Do Canadians want a "caring" government with lavish social programs or a tightwad deficit slasher? Should it send hearts and flowers to Quebec or outline harsh consequences if the province secedes?
Canada's election left these and other big questions facing the country unanswered. Instead, voters sliced up Parliament along stark regional lines, continuing this nation's historic transition away from a system of two broad national parties and toward a more volatile, fragmented future.
The June 2 vote confirmed 1993's election verdict that there is only one truly national party in Canada - the Liberal Party of Prime Minister Jean Chrtien.
"This is a transitional election," says Michael Bliss, a University of Toronto historian. "Right now the pattern of Canadian politics is to have the Liberals forming a government and everyone else sniping at them."
The Liberal win was overshadowed by the narrow margin of its majority - 155 seats (151 were needed), compared with the 177 it won in 1993. The party won big in Ontario and gained a bit in Quebec, but lost ground everywhere else.
Those lost seats fell to the Reform Party in the West, the New Democratic Party (NDP) in prairie and Atlantic provinces, and the Progressive Conservatives (PC) in the East.
So like a city block of squabbling neighbors, Canada's Parliament will ring with a cacophony of voices this fall. For the first time Parliament will include five parties with official status, says Reg Whitaker, a York University political scientist.
"The key question is whether any of these opposition parties can emerge in the coming years as an alternative to the Liberals," he says.
Reform says it can in the next election. In this round it accomplished its goal of becoming the "official opposition" in Parliament by capturing 60 seats, ousting the Bloc Quebecois separatists as the No. 2 party. The BQ, led by Gilles Duceppe, ran a dismal campaign, but recovered to maintain a 44-seat presence, down from 54 in 1993.
Jean Charest had hoped his PCs would be an alternative, too. But his high hopes of reviving Canada's oldest political party seem dashed. Even though the party bounced back from two seats to win 20 seats, analysts point out it is confined to Atlantic Canada and five seats in Quebec.
Several trends should emerge with the slate of stronger parties, a weaker government, and Reform as official opposition:
National Unity. Reform says Quebec is just another province and must have a "Plan B" so that Quebeckers fully understand the harsh consequences of separating from Canada. With Reform pounding away, the government could be forced to strengthen its own plans to deal with the separatists.

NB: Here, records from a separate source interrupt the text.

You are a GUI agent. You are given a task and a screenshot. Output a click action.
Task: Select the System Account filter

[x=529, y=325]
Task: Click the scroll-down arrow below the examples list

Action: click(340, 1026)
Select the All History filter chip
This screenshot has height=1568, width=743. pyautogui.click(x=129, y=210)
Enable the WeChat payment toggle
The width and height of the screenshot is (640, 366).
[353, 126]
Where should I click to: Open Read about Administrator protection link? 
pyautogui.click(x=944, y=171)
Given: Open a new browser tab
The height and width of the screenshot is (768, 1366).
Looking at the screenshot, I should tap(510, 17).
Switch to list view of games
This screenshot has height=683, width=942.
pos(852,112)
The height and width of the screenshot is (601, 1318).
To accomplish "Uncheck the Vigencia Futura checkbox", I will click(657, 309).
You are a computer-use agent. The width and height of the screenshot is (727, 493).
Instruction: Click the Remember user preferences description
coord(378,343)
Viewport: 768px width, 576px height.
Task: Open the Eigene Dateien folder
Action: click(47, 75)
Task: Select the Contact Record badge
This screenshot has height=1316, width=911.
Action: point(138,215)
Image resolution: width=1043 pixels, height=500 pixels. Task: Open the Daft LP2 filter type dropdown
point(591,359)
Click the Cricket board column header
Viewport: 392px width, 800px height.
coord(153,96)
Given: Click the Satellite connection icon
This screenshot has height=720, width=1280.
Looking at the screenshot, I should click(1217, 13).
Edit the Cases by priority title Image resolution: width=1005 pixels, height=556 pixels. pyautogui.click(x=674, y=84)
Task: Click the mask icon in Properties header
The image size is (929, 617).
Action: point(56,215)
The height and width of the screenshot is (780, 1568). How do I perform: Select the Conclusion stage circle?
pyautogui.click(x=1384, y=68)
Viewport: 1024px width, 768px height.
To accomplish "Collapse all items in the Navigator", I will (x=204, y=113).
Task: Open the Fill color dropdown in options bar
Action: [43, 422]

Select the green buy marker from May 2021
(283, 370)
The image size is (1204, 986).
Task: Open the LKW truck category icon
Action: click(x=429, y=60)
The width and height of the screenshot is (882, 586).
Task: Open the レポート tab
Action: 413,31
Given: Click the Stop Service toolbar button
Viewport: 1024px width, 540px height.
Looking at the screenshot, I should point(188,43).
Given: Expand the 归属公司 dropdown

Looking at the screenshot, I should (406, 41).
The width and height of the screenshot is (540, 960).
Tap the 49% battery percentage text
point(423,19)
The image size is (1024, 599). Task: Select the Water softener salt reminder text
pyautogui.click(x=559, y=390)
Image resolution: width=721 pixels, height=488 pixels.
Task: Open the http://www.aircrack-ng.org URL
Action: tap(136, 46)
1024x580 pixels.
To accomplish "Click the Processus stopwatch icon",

Separatist sentiments could rise in Quebec. Or "soft nationalists" could be pushed more firmly into the federalist fold. With Reform as opposition, and BQ weakened, Bliss says the next referendum on secession won't come next year, as many think, but after 2000 - if at all.
More social spending. The NDP, with its 21 seats, was the surprise of the election. Given the endorsement of stringent fiscal policies across Canada, most analysts did not think the NDP could win many votes on a platform of spending on social programs. Its rise is a backlash against conservative fiscal policies, analysts say, but not nearly as big a backlash as in the election in France. Liberal policies could be influenced by the NDP and a need to satisfy the "kinder, gentler" members of its own party.
Leadership. Bruce Campbell, an Ottawa political analyst, says the long-term significance of the election is that it may result in leadership changes. "The big issue will be what happens to the leaders," he says. "Will Jean Charest remain leader of PCs or look for new opportunities?"
Another possible change could involve Mr. Chrtien himself. He will undoubtedly be criticized within the party for calling an early election that saw the Liberals beaten back to their Ontario bastion. Many also blame him for apparent inaction in almost "losing the country" during the 1995 referendum on Quebec secession.
Chrtien is still highly unpopular in Quebec. So, the thinking goes, if another unity crisis emerges, he might be forced to step aside.
"This will be Chrtien's second and final term," Bliss says. "Next year we will have a new Liberal prime minister.... And the right will still be divided."